The migration from stderr capture (capsys) to logging verification (caplog) is consistent and correct across all test functions. Each test properly:

  • Imports the logging module
  • Updates function signatures with caplog: pytest.LogCaptureFixture
  • Sets appropriate log levels with caplog.set_level(logging.INFO)
  • Asserts on caplog.text instead of captured stderr

This aligns with the PR's objective to implement structured logging.

Also applies to: 546-1100

src/mcp_github_pr_review/server.py (6)

4-4: LGTM! Logger initialization follows best practices.

The addition of logging and time modules is appropriate for the new functionality. Logger initialization using logging.getLogger(__name__) follows Python best practices for module-level logging.

Also applies to: 9-9, 47-48


140-149: LGTM! Rate limit constants are well-defined.

The constants are appropriately defined:

  • SECONDARY_RATE_LIMIT_BACKOFF (60s) is reasonable for abuse detection
  • PRIMARY_RATE_LIMIT_MAX_RETRIES (3) provides bounded retry behavior
  • SECONDARY_RATE_LIMIT_INDICATORS consolidates magic strings into a reusable constant, improving maintainability

152-157: LGTM! Exception class is well-designed.
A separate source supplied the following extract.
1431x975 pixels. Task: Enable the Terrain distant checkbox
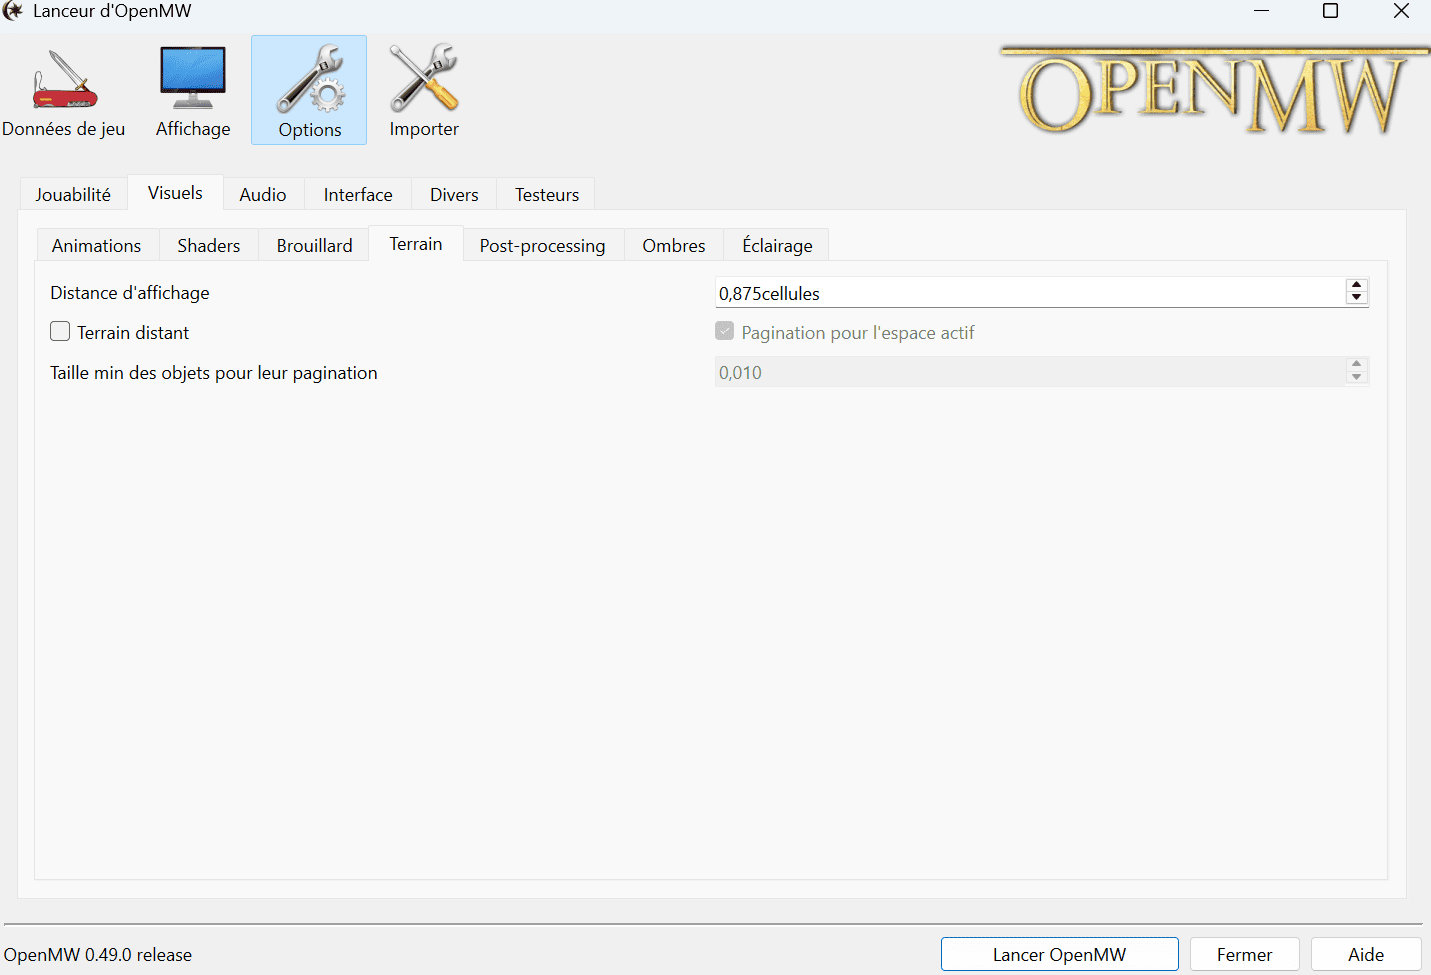click(60, 331)
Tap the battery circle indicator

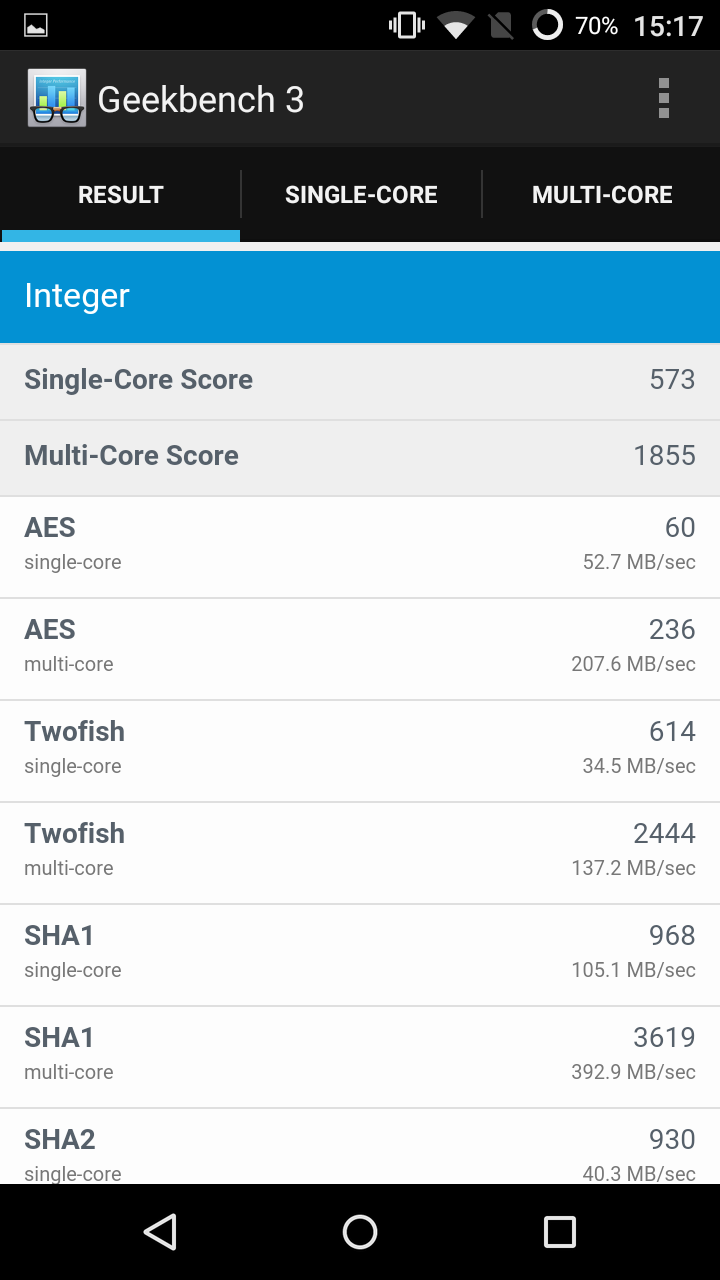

The SecondaryRateLimitError exception:

  • Appropriately inherits from RuntimeError
  • Stores the response for debugging
  • Has a clear docstring and error message
  • Follows Python exception naming conventions

160-334: LGTM! RateLimitHandler class is well-implemented.

The RateLimitHandler class effectively encapsulates rate limit logic:

  • Clean separation of concerns with private detection/delay methods
  • Proper state tracking for secondary and primary retry attempts
  • Handles both secondary (abuse) and primary rate limits correctly
  • Uses structured logging with contextual metadata
  • Bounded retry behavior prevents infinite loops
  • Secondary limits: one retry then abort
  • Primary limits: respects Retry-After and X-RateLimit-Reset headers with max retry cap

The implementation addresses the previous review concerns about unbounded retries.


337-348: LGTM! Backoff cap increase is appropriate.

The exponential backoff cap increased from 5.0s to 15.0s provides better handling for high retry counts while still preventing excessive delays. The function maintains jitter for distributed retry behavior.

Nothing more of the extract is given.